But, the added publicity also sparked added interest from commercial tour companies. Unlike Hawaii Aloha Travel, which takes guests to the Waimanalo beaches during its Oahu Circle Island Tour in an intimate Jeep, many commercial tour companies offer only big-bus excursions, which often bring dozens of visitors to the area.
Now, the City Council is considering a bill that would reel-in the number of commercial tours allowed at Waimanalo beaches, after locals complained of the crowds.
According to Hawaii News Now, an earlier version of the measure would have prohibited everything from filming to hosting wedding ceremonies, but those proposed restrictions were dropped.
Instead, Council members are seeking to limit the number of guided tours allowed in the area to five companies, which would each be permitted to take one, 15-passenger van at a time to Waimanalo Beach Park on weekdays.
All other beaches in the area would be off limits to commercial tours.
Councilman Ikaika Anderson, who represents the area, told the news station that community members are frustrated by a lack of parking, resources and access as a result of the increased commercial activity.

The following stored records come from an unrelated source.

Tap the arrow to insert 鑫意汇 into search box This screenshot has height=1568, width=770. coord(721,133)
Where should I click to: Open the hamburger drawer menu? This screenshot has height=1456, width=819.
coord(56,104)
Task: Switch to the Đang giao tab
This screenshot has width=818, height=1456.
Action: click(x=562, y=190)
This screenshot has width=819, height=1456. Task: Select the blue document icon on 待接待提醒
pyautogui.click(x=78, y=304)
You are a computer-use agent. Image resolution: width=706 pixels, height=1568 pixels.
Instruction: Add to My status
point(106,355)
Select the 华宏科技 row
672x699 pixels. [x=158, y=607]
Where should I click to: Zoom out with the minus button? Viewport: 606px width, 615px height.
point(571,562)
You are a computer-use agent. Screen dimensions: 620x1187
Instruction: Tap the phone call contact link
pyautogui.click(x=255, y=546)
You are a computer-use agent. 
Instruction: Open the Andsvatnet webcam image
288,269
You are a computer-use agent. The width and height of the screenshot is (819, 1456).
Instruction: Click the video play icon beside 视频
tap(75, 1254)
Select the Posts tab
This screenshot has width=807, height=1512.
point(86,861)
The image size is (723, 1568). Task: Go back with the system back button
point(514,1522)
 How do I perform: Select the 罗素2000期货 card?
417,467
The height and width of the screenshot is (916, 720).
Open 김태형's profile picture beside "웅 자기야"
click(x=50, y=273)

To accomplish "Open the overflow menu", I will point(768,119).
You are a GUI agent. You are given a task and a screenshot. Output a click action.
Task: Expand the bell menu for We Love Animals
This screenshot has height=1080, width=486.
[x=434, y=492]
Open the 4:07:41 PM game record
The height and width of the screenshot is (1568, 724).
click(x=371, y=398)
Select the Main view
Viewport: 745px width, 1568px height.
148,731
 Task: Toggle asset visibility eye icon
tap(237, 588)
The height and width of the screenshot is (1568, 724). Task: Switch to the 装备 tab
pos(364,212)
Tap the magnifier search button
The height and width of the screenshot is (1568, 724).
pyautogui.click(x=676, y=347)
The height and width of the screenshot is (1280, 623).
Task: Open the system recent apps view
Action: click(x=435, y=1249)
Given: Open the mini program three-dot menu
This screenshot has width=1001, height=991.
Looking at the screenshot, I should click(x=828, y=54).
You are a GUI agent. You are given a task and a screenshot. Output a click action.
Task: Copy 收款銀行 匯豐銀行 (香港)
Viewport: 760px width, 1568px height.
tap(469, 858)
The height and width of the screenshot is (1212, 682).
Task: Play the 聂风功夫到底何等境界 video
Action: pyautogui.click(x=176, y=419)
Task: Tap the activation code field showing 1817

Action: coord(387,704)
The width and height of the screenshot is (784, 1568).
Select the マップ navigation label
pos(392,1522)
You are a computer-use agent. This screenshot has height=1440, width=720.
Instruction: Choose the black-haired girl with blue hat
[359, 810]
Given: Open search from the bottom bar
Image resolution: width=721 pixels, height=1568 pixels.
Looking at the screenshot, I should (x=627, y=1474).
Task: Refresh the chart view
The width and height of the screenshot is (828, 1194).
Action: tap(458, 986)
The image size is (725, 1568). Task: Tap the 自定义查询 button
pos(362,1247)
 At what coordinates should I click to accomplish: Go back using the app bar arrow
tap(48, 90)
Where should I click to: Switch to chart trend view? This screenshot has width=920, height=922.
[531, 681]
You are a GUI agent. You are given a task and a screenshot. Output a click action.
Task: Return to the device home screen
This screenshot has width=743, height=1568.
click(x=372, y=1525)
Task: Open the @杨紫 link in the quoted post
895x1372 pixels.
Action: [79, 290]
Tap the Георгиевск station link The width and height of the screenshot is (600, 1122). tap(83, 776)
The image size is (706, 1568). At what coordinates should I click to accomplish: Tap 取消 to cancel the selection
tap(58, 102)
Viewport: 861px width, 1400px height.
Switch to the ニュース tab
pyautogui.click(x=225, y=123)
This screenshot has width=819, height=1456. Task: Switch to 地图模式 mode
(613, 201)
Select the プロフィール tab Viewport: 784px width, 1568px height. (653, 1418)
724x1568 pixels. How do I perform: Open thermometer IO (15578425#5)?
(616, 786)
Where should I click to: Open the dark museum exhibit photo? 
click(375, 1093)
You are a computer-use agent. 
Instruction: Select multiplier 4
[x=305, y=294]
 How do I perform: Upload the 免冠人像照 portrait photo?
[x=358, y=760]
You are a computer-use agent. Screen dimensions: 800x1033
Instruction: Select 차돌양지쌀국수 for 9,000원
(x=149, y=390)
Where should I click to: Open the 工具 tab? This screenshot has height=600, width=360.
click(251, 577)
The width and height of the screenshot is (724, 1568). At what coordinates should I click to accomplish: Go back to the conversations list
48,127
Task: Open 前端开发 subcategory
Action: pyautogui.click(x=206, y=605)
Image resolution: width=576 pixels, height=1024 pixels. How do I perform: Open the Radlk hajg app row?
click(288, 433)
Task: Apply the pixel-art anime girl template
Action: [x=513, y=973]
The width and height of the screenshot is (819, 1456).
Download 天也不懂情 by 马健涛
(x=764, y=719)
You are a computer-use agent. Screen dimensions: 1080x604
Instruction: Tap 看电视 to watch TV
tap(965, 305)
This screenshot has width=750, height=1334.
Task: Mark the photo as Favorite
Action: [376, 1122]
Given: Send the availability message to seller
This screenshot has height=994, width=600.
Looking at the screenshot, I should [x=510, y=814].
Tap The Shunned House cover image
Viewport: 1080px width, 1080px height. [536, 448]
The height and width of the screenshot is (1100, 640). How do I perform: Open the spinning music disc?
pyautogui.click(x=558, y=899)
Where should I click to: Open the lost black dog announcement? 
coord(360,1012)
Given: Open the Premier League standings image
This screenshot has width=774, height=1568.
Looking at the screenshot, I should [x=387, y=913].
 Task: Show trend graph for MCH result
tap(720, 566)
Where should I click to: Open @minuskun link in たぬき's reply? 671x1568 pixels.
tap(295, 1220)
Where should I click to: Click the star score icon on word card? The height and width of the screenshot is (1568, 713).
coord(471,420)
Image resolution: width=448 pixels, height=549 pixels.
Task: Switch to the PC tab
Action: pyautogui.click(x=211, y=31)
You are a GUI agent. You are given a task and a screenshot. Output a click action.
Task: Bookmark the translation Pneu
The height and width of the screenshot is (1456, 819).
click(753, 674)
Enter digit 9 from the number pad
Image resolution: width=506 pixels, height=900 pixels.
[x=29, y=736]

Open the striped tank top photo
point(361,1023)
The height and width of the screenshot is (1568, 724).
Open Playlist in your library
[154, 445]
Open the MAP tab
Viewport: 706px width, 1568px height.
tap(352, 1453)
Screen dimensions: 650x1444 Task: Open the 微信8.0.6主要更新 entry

“Our residents are not able to enjoy the beach parks to the extent they feel they should be able to because they feel that they are being pushed out by some of these commercial activities,” he told HNN.
Last Thursday, supporters and opponents of the measure testified before the City Council, which deferred a vote on the bill so council members could review it further and meet with potentially affected parties, the news station reports.
Makani Christensen, who owns Keawe Adventures, told Hawaii News Now that Bill 8 is penalizing legitimate businesses.
“Running a small business in Hawaii isn’t easy already,” she told reporters. “It’s one of the toughest things to do because of all the permits and the system that we currently have.
But resident Ciera Obando, who supports Bill 8, said the restrictions aren’t aimed at closing businesses.
“It’s not that we don’t want to share, but just don’t be profiting and taking advantage of something that’s not really yours in the first place,” Obando told HNN.
Some believe the increase in visitor traffic became an issue when a similar commercial activity ban went into effect in Kailua and Lanikai, essentially, displacing tour groups into neighboring communities. Now, there’s concern that this bill would force an influx of visitors into areas like Kahala and Hawaii Kai.
Unlike other beach parks, Makapuu, Kaupo, Kaiona and Waimanalo are owned by the Department of Hawaiian Homelands (DHHL), and DHHL only allows the city to issue commercial permits for non-profit community events. All “for profit” activities are already prohibited under DHHL guidelines.
“These are things that have been overlooked for way too long and it’s time to kokua the community,” Kukana Kama-Toth, a Waimanalo resident who supports Bill 8, told HNN. “I understand that we need to create revenues. We have to create jobs and those kinds of things, but what about the lifestyles and livelihoods of these communities that these companies come into to gain profit off of?”
Can the City Council reach a healthy balance? What’s the future for visitors who want tours to Waimanalo? What about legitimate tour companies that keep guests to a minimum?
No one knows the answers to these questions yet, but, if you’re a visitor hoping to see Waimanalo Beach Park as part of a tour, you may want to learn the answers before you head-out on your tour.